There Are Many Obstacles to Finding Resources for the Entertainment Industry
A major challenge to gathering such information is that there are currently many sources containing information on the entertainment industry. For example, here’s a specialized site for French actors (in English), and here’s one for German actors (in German). An entertainment company will also receive data from specialized data providers, e.g., on award-winning films from the past hundred years or box office information.
These data sources will frequently contain different name variants on the same individual:
- Actors’ names may be carried over into English with different spellings. For example, the name of the well-known Egyptian actor Omar Sharif had the two spelling variants Omar el-Sharief and Omar Cherif. These variants happen because the original Arabic script version of the name, عمر الشريف, can be converted into English in multiple ways.

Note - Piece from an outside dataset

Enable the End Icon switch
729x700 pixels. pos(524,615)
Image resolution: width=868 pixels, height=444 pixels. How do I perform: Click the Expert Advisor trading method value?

- Order of the name elements may vary: Zheng Kai vs. Kai Zheng. In Asian names, traditionally the family name, here “Zheng,” goes first, but in more Westernized contexts, the name may be given in Western order.
- The name may be tokenized differently: the name of a well-known Chinese actor may be rendered in Latin script as Chow Yung Fat, Chow Yung-Fat, or Chow Yungfat.
- The whole name may be represented in one database field, or there may be separate fields for the different name parts. In the latter case, as an added level of difficulty, “Chow Yung Fat” could be split up into one field (“Chow Yung Fat”), two fields (“Chow” and “Yung Fat”), or three (“Chow,” “Yung,” and “Fat”).
- In addition there is the problem of data in multiple scripts. Actors’ names may be in a foreign script in some specialized databases. For example, Chow Yung Fat is 周潤發 in Chinese.
Fortunately, there’s a new technology that can be used to merge all the data that’s out there: Identity Resolution, aka Entity Resolution.
How Identity Resolution Works
Merging records from different databases is a complex problem. First, various fields have to be matched, including not just names but also other key attributes (date of birth, place of birth, nationality, height, etc.). And just like person names, there will be data variations in the various fields such as:
- For place names, there are frequently different forms:
- Maryland vs. MD
- Mazar-i-Sharif vs. Mazar-e Sharif vs. Mazar
- For dates of birth, there is the American convention Month/Day/Year vs. the European Day/Month/Year)
- Nationality could be indicated in different ways, e.g, “UK” or “British”
- Height could be specified in feet/inches or meters/centimeters.
- And many others
(Of course, simple misspellings in all fields also occur frequently.)
In addition, a sophisticated Identity Resolution system must provide a confidence measure of the likelihood of a match. To do this, it must score the match for each individual field element, and then intelligently combine those individual field scores into a total combined score for the entire database record. For example, accurately matching information about a specific individual may rely especially on knowledge about their name and place of birth, among others.
What a Good Identity Resolution Product Must Provide
Here are some key features of a good Identity Resolution product for the entertainment industry:
- Accurate. Matches names that exhibit a variety of challenging phenomena with high accuracy.
- Cross-lingual. Supports name matching not only within languages but across different languages.
- Scalable. Handles databases with large numbers of records.
- Customizable. Accommodates application-specific business rules that determine what combination of record attributes should be matched and how important each attribute is to the overall matching score.
In sum, Identity Resolution is an ideal technology for helping the entertainment industry find the best available resources.